> _Task goal_
Return, word for word, every line starting at the line with "This screenshot has" and ending at the final line of the entries; skip the pictures.

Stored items

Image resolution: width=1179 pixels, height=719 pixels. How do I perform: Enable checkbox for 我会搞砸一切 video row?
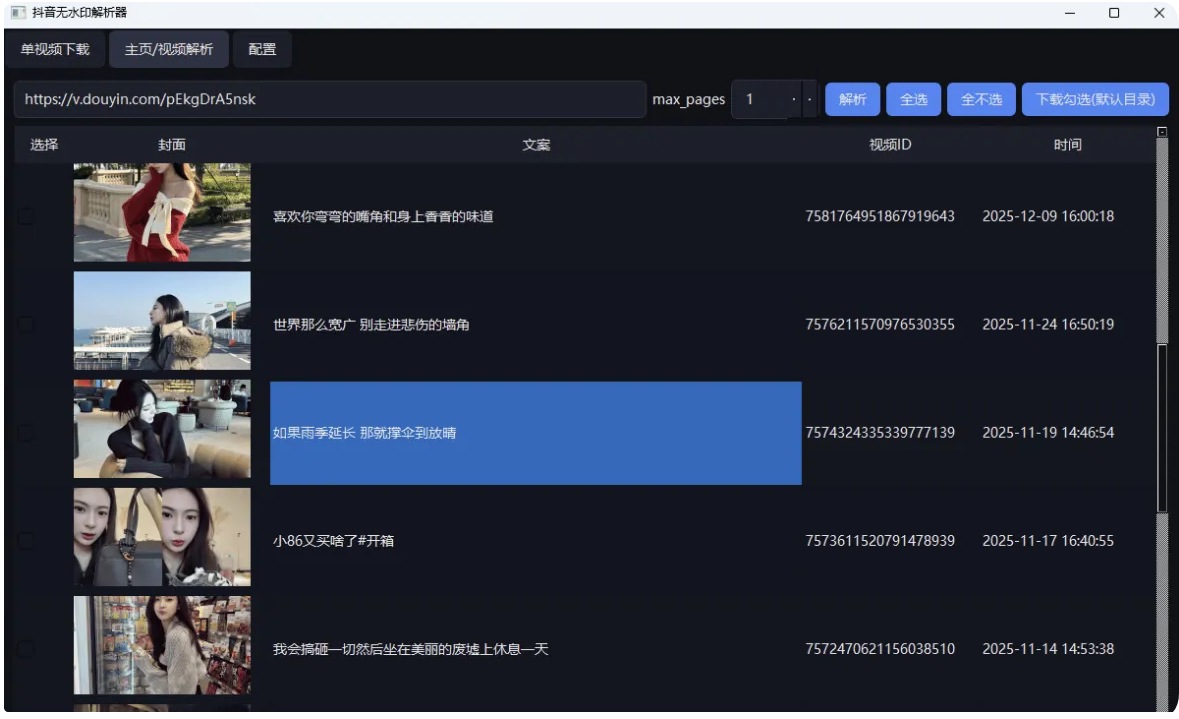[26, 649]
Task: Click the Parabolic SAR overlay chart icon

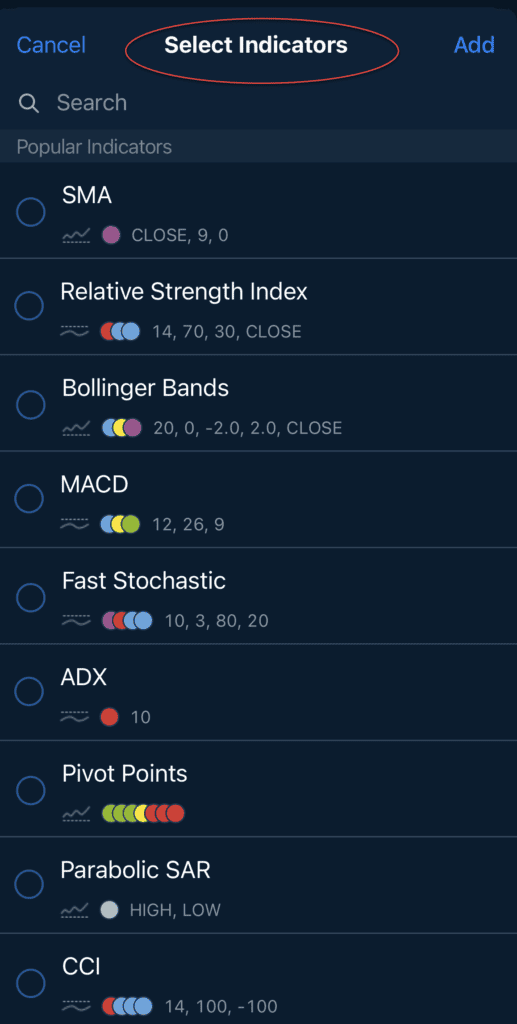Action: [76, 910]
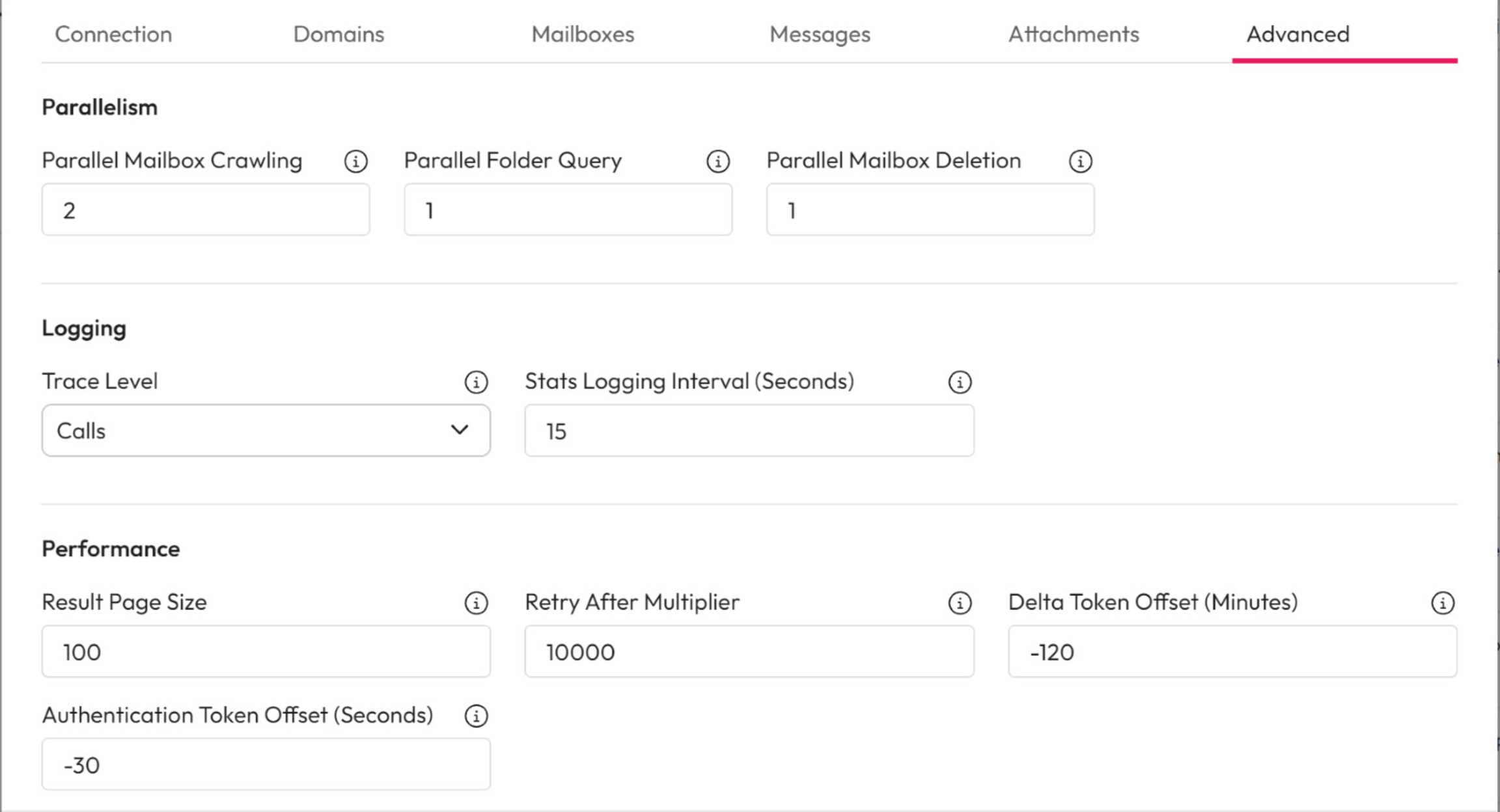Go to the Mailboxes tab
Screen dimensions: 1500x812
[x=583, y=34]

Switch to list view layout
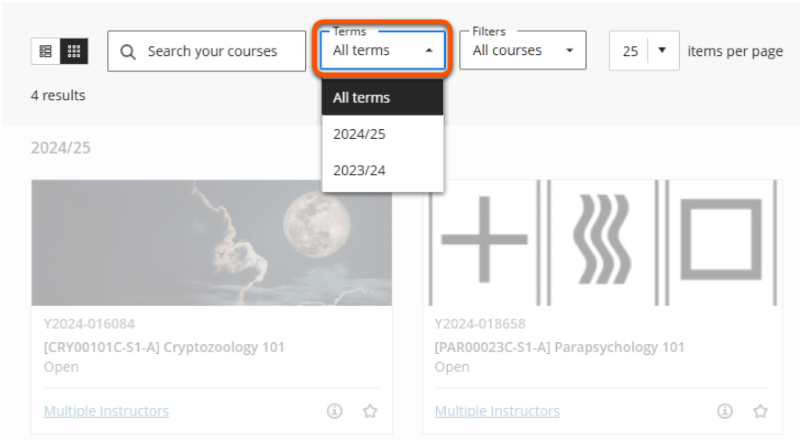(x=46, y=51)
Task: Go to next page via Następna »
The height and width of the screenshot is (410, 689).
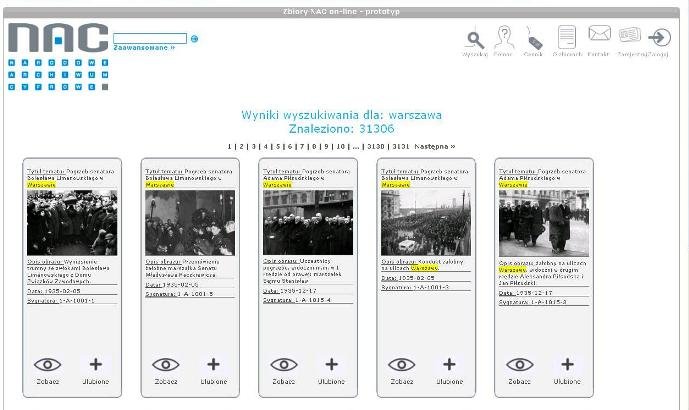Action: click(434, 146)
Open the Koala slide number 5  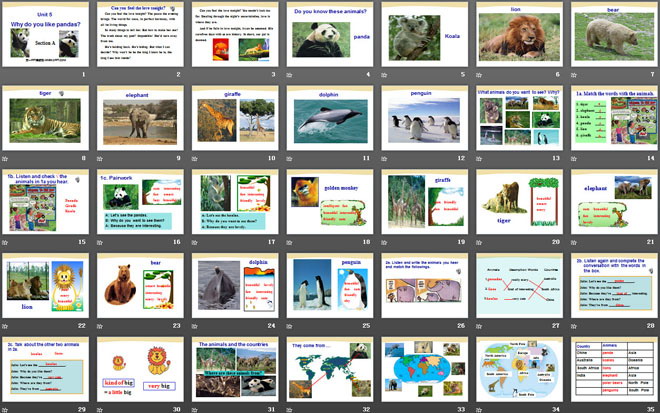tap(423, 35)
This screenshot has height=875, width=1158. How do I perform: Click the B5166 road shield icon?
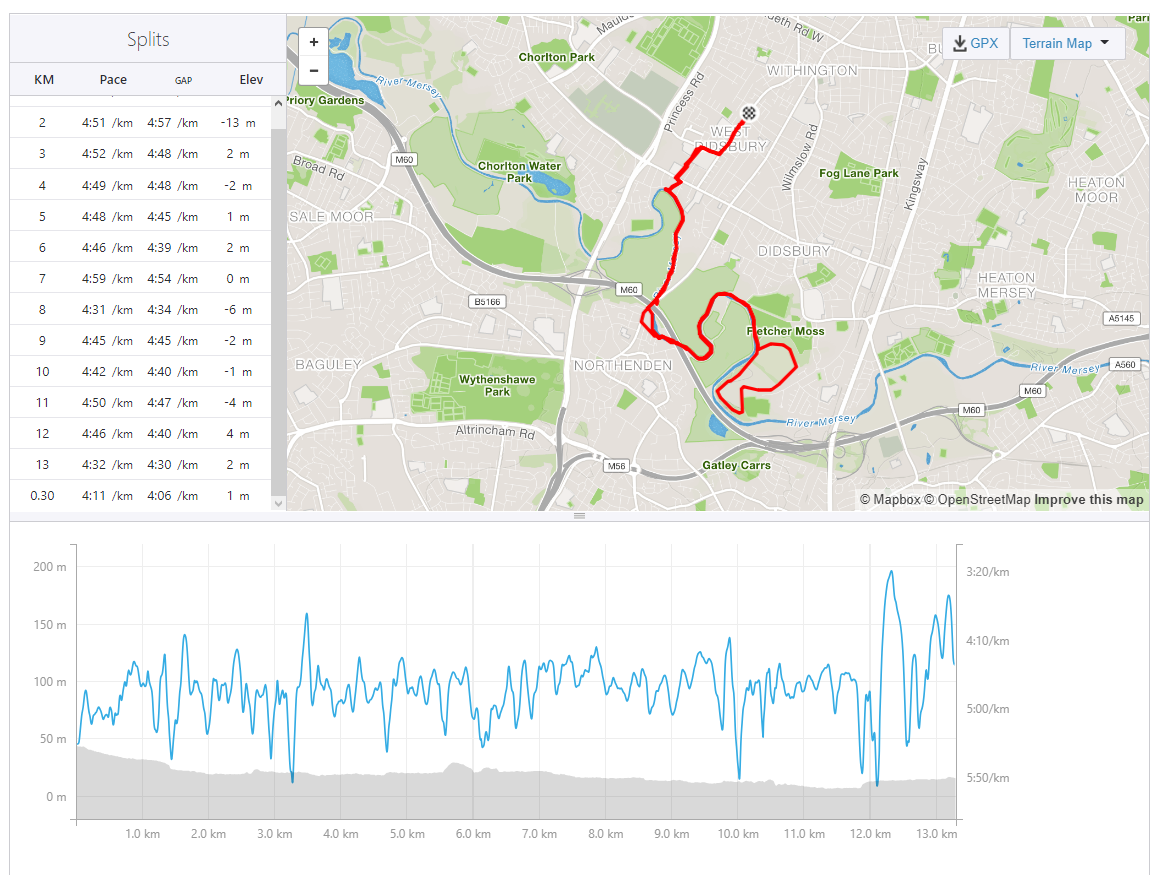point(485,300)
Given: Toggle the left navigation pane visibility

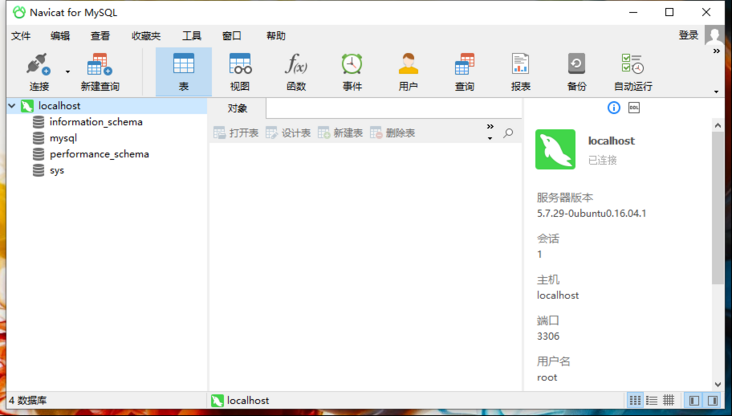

> _Result below_
This screenshot has height=875, width=1158. How do I perform: Click the B5166 road shield icon?
point(485,300)
Given: Toggle the left navigation pane visibility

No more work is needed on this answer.